A Data Science Central Community
Many of the following statistical tests are rarely discussed in textbooks or in college classes, much less in data camps. Yet they help answer a lot of different and interesting questions. I used most of them without even computing the underlying distribution under the null hypothesis, but instead, using simulations to check whether my assumptions were plausible or not. In short, my approach to statistical testing is is model-free, data-driven. Some are easy to implement even in Excel. Some of them are illustrated here, with examples that do not require statistical knowledge for understanding or implementation.
This material should appeal to managers, executives, industrial engineers, software engineers, operations research professionals, economists, and to anyone dealing with data, such as biometricians, analytical chemists, astronomers, epidemiologists, journalists, or physicians. Statisticians with a different perspective are invited to discuss my methodology and the tests described here, in the comment section at the bottom of this article. In my case, I used these tests mostly in the context of experimental mathematics, which is a branch of data science that few people talk about. In that context, the theoretical answer to a statistical test is sometimes known, making it a great benchmarking tool to assess the power of these tests, and determine the minimum sample size to make them valid.

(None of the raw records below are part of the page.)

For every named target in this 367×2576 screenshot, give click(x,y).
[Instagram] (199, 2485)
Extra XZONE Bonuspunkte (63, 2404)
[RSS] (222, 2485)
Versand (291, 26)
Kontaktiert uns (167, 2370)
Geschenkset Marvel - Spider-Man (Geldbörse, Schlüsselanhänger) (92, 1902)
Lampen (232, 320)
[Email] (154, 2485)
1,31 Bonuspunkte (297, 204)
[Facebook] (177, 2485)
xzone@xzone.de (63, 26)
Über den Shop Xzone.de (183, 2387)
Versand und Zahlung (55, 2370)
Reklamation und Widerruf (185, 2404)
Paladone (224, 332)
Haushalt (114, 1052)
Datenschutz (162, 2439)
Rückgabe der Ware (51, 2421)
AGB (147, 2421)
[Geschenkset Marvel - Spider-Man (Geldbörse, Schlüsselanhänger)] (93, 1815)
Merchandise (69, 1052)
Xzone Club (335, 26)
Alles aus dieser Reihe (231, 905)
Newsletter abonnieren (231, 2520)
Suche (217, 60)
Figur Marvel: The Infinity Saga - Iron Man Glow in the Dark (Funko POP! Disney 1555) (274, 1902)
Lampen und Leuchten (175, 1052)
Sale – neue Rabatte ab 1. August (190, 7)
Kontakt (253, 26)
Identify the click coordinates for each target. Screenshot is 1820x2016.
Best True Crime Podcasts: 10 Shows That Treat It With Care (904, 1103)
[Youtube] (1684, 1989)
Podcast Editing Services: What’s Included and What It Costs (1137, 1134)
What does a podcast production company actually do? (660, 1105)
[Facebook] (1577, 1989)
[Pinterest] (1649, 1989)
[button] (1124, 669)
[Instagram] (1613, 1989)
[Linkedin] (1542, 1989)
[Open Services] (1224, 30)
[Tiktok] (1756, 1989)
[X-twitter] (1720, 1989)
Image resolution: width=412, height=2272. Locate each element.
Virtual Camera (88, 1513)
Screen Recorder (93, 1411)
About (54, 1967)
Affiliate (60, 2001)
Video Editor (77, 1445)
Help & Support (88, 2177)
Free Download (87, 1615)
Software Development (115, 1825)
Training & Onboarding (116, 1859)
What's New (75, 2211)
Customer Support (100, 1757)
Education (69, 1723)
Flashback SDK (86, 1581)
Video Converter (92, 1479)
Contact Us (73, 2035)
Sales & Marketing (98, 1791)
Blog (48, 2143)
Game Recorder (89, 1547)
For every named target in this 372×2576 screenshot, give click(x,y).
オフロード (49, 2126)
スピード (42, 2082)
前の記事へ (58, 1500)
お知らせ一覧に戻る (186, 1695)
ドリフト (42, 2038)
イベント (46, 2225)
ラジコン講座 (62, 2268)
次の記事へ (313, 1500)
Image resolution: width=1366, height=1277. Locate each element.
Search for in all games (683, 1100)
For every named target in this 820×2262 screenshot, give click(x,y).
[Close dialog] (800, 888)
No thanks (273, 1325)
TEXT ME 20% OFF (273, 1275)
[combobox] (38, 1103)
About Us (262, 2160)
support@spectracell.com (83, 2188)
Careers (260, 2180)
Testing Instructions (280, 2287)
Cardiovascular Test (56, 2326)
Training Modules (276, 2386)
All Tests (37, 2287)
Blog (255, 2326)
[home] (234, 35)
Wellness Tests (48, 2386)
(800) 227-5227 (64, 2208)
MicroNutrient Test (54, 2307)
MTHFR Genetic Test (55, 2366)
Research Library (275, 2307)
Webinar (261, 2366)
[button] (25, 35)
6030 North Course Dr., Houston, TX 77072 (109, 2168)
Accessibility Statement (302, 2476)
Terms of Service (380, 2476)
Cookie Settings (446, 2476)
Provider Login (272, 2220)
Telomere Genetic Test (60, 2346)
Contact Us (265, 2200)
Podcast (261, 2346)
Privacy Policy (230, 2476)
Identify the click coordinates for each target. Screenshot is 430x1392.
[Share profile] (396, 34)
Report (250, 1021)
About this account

I provide here a general overview, as well as my simple approach to statistical testing, accessible to professionals with little or no formal statistical training. Detailed applications of these tests are found in my recent book and in this article. Precise references to these documents are provided as needed, in this article.
Examples of traditional tests
1. General Methodology
Despite my strong background in statistical science, over the years, I moved away from relying too much on traditional statistical tests and statistical inference. I am not the only one: these tests have been abused and misused, see for instance this article on p-hacking. Instead, I favored a methodology of my own, mostly empirical, based on simulations, data- rather than model-driven. It is essentially a non-parametric approach. It has the advantage of being far easier to use, implement, understand, and interpret, especially to the non-initiated. It was initially designed to be integrated in black-box, automated decision systems. Here I share some of these tests, and many can be implemented easily in Excel.